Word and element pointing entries
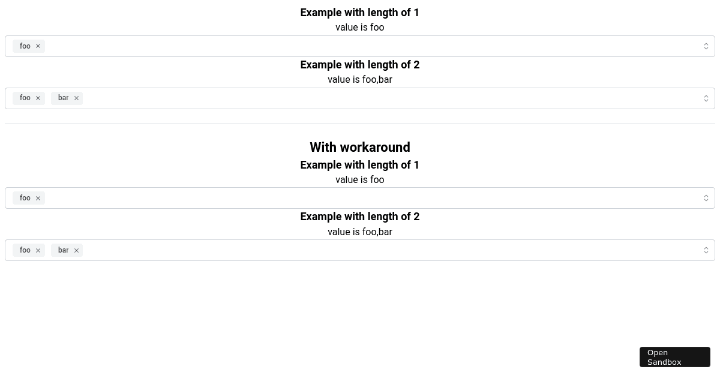The width and height of the screenshot is (720, 378).
Task: Select the bar chip in the second input
Action: [64, 98]
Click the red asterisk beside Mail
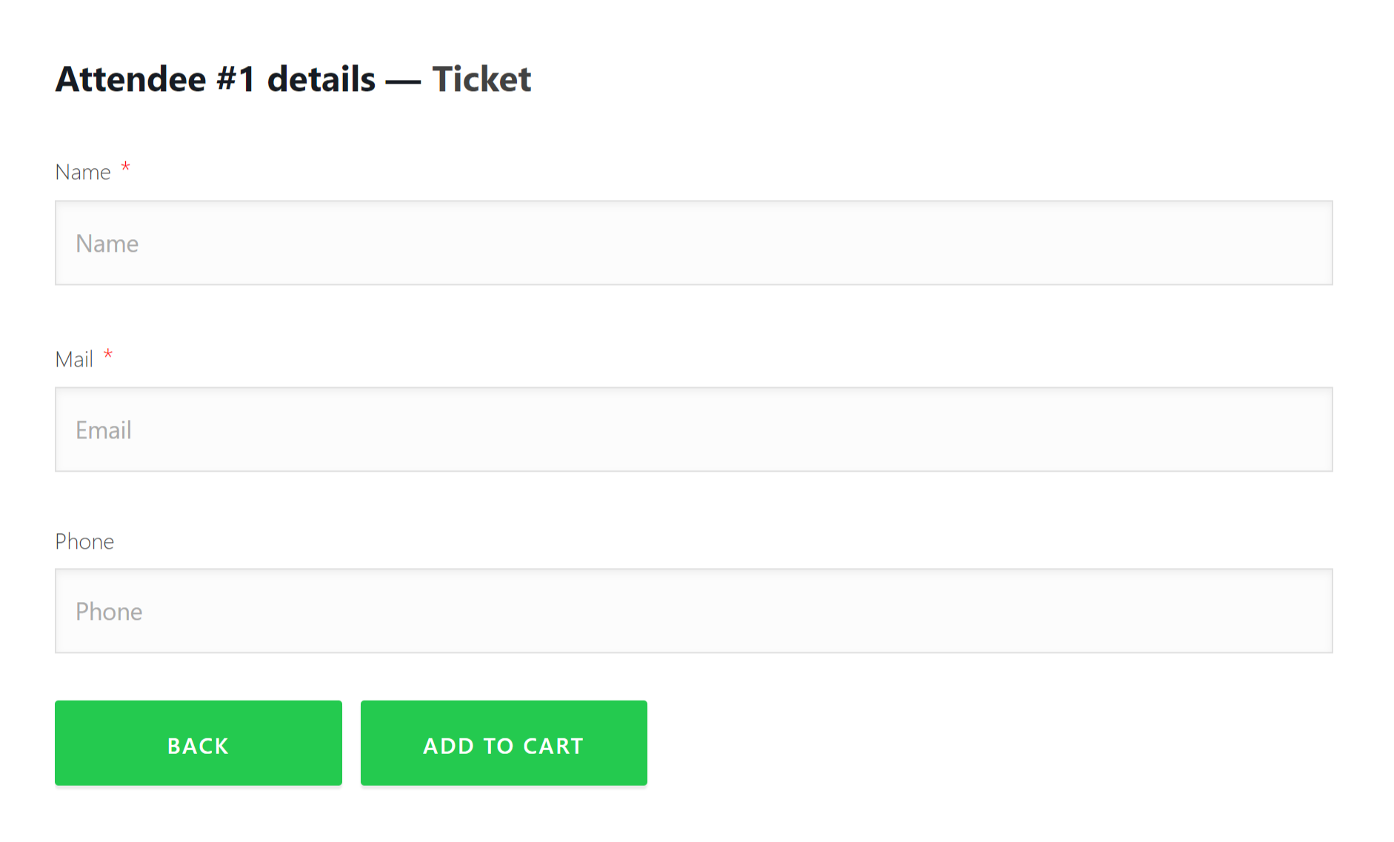Viewport: 1394px width, 842px height. [108, 354]
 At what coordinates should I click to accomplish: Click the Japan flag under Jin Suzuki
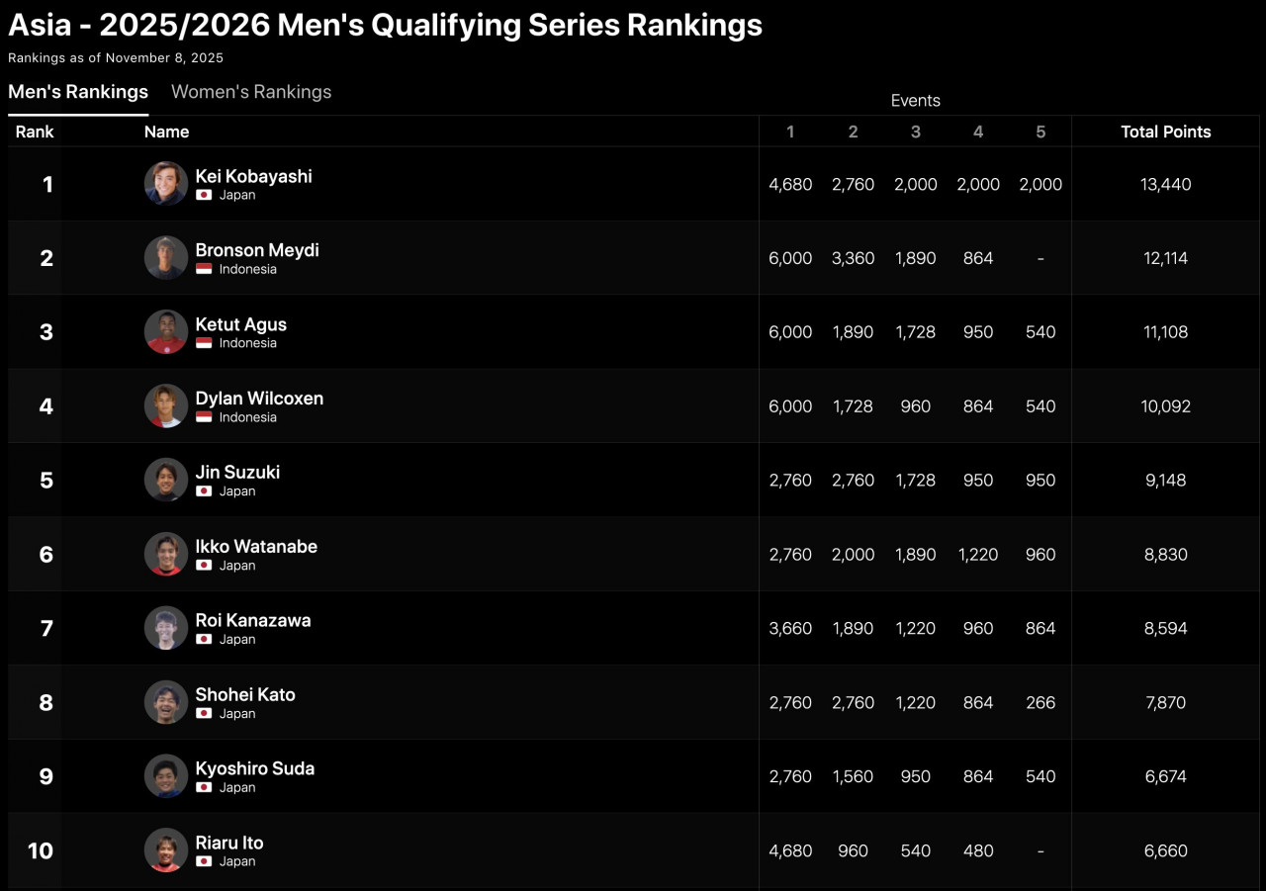[204, 491]
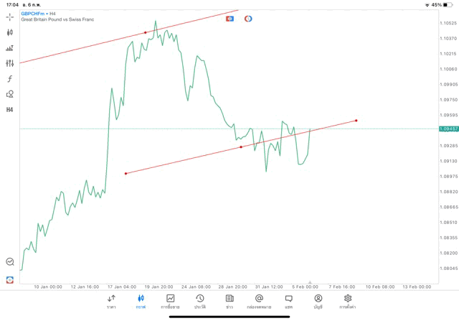Open the trade-levels bar chart icon
Viewport: 459px width, 321px height.
point(10,48)
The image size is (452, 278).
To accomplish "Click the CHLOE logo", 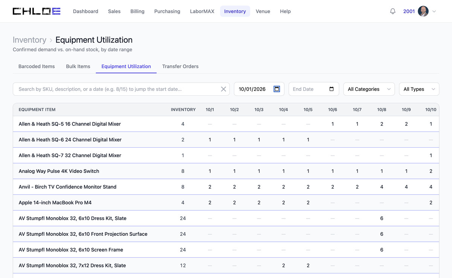I will [x=37, y=11].
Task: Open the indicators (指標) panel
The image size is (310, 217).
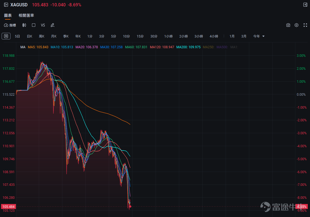Action: click(10, 25)
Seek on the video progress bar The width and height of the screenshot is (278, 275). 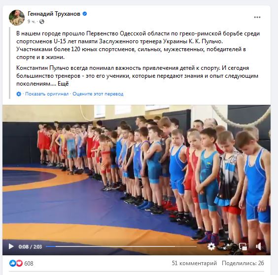click(x=121, y=246)
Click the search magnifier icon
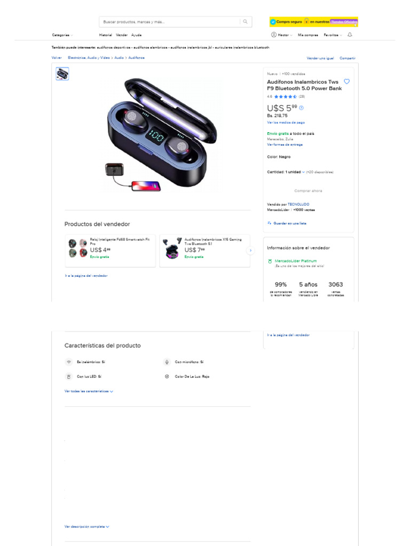The height and width of the screenshot is (546, 410). tap(245, 21)
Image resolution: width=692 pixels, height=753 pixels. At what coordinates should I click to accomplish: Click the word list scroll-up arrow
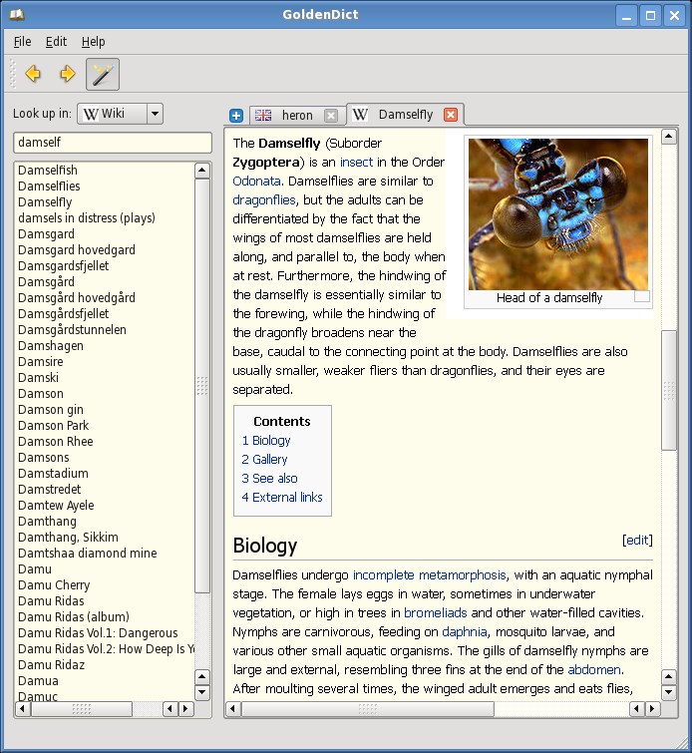(202, 170)
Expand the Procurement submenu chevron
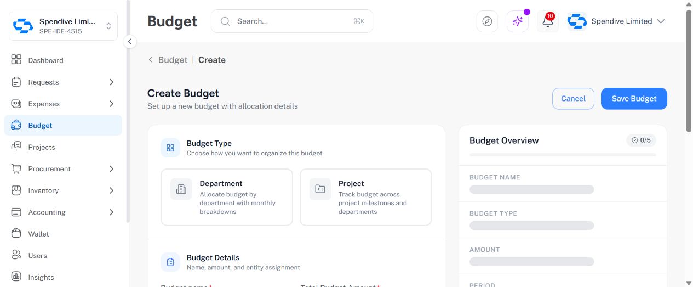 (111, 169)
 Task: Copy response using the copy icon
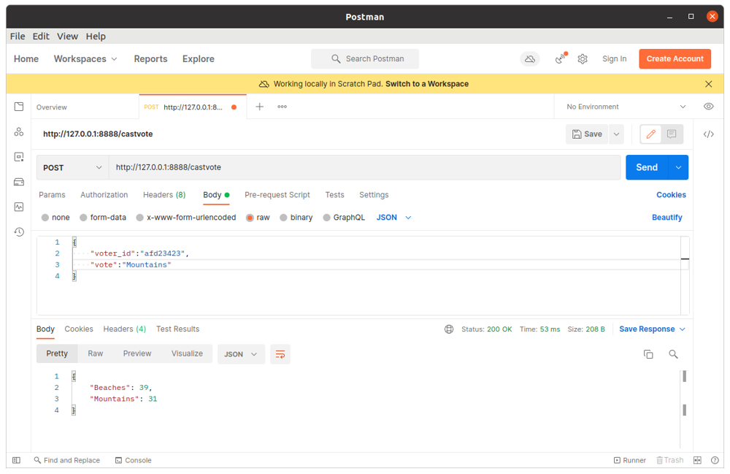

- Challenge -
Copy the entries word for word, starting with the line that contains "Click the search magnifier icon" and going on through the end of the entries. Leave the pictures out of your copy.

- Answer in full -
Click the search magnifier icon
The height and width of the screenshot is (546, 410). tap(245, 21)
Image resolution: width=692 pixels, height=753 pixels. At what coordinates should I click to accomplish: Click the word list scroll-up arrow
(202, 170)
Expand the Procurement submenu chevron
 (111, 169)
 Task: Copy response using the copy icon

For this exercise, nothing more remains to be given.